Ob ich am Straßenverkehr teilnehme und mit welchem Verkehrsmittel, ist doch meine eigene Entscheidung. Wenn mir das Risiko zu groß ist, bleibe ich eben zu Hause.
Ein absurder Vergleich.
.
„Man darf die Flüchtlinge nicht unter Generalverdacht stellen.“
Doch, man muß sogar.
Paßkontrolle bei der Einreise (§14 Aufenthaltsgesetz, Einreise ohne Papiere ist eine Straftat, die aber nicht verfolgt wird), erkennungsdienstliche Behandlung, Datenabgleich mit Verbrecherkarteien ist doch für jeden Staat geboten.

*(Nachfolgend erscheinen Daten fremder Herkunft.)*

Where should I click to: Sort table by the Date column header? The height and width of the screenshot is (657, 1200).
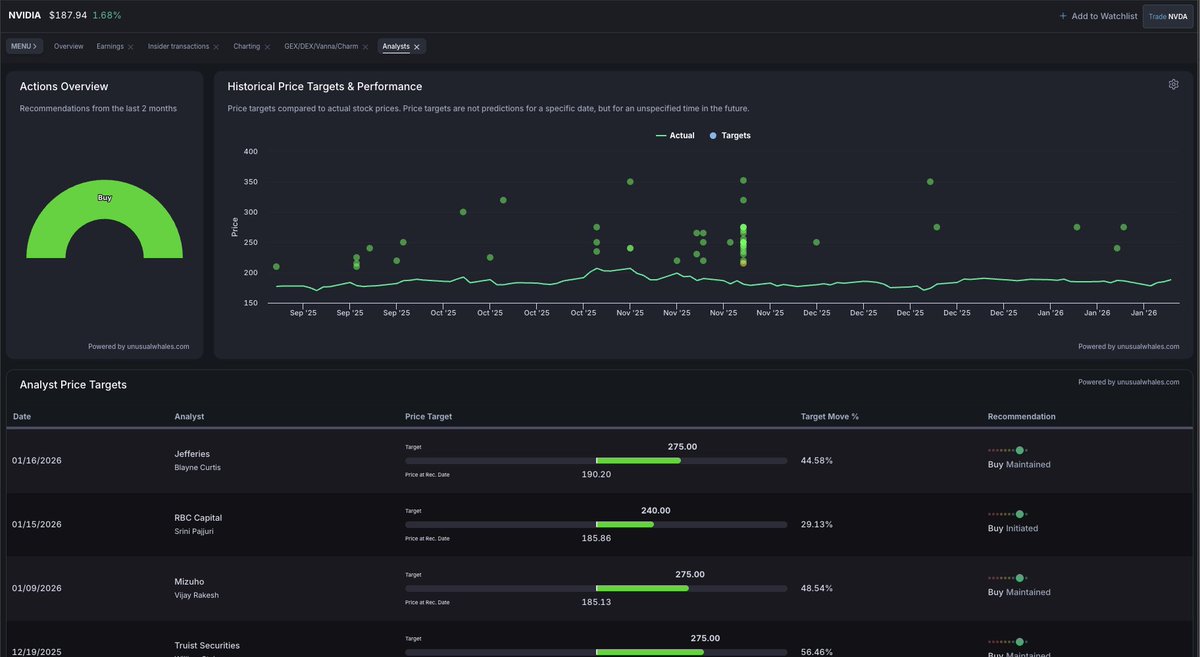tap(22, 416)
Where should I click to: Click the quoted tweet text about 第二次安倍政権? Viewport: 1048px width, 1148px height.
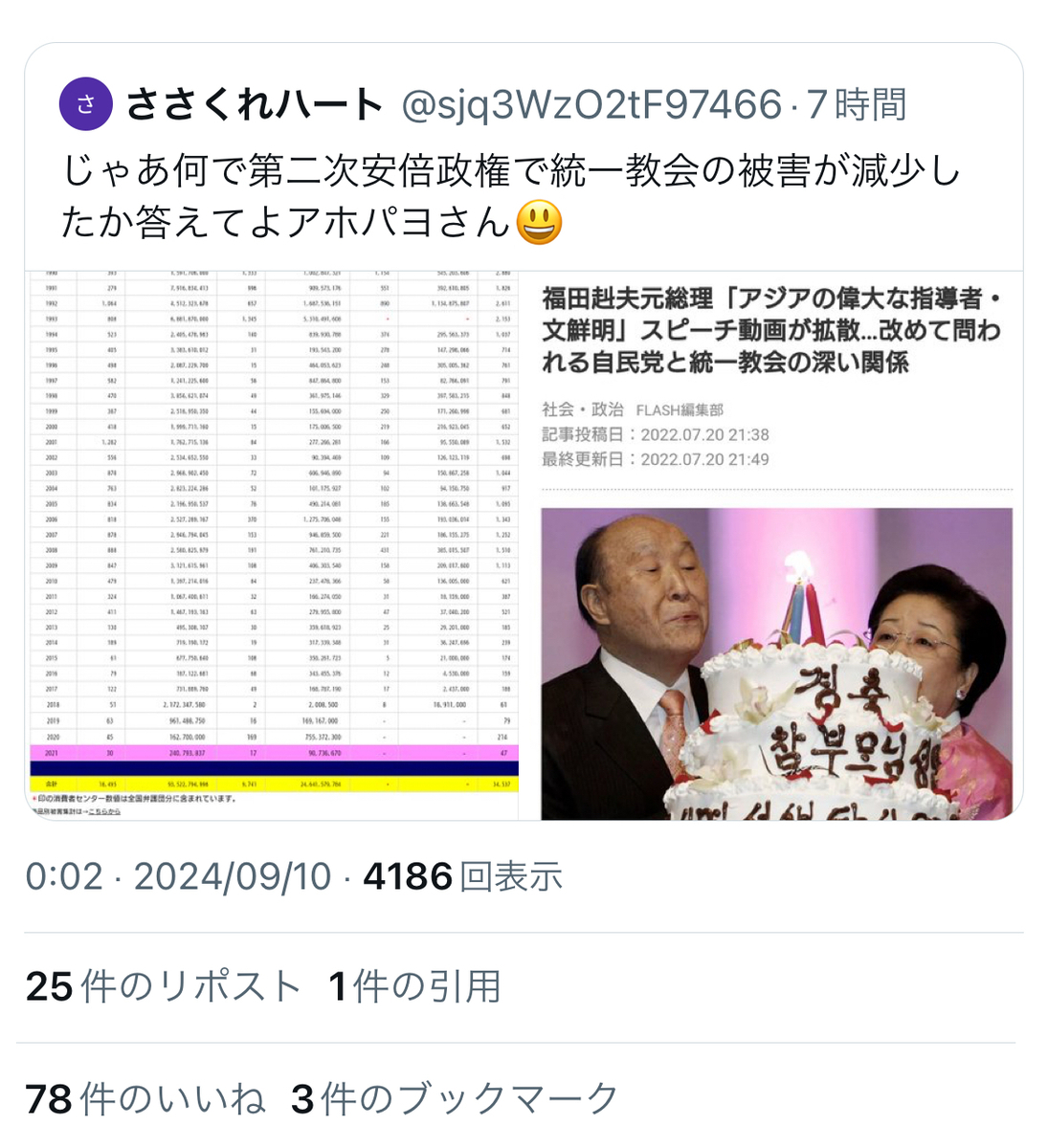[x=510, y=197]
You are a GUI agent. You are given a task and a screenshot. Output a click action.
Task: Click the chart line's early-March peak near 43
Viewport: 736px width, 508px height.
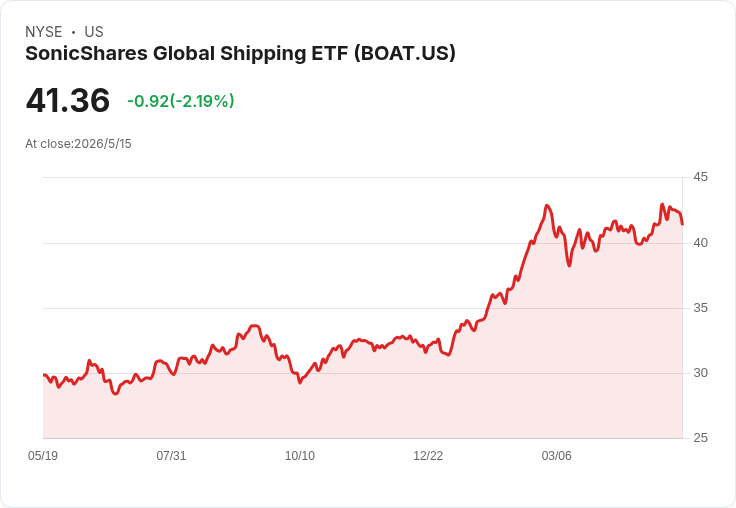point(547,206)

Das ist ein Generalverdacht, genauso, wie die Taschenkontrolle am Flughafen.
.
„Auch Deutsche begehen Straftaten, die Flüchtlinge sind nicht krimineller als Deutsche.“
Diese Leute begehren einen Gaststatus, weil sie angeblich vor Krieg und Verfolgung flüchten. Sie leben auf unsere Kosten, benutzen unsere Straßen, Schulen und andere Einrichtungen.
Es tut mir leid, aber der Gast hat sich besser zu benehmen als der Hausherr. Wenn der Hausherr beim Essen auf den Boden spuckt, darf der Gast dies noch lange nicht.
Deswegen: Jede Straftat ist eine zuviel.Und ob Deutsche mehr oder weniger Straftaten begehen, spielt dabei überhaupt keine Rolle!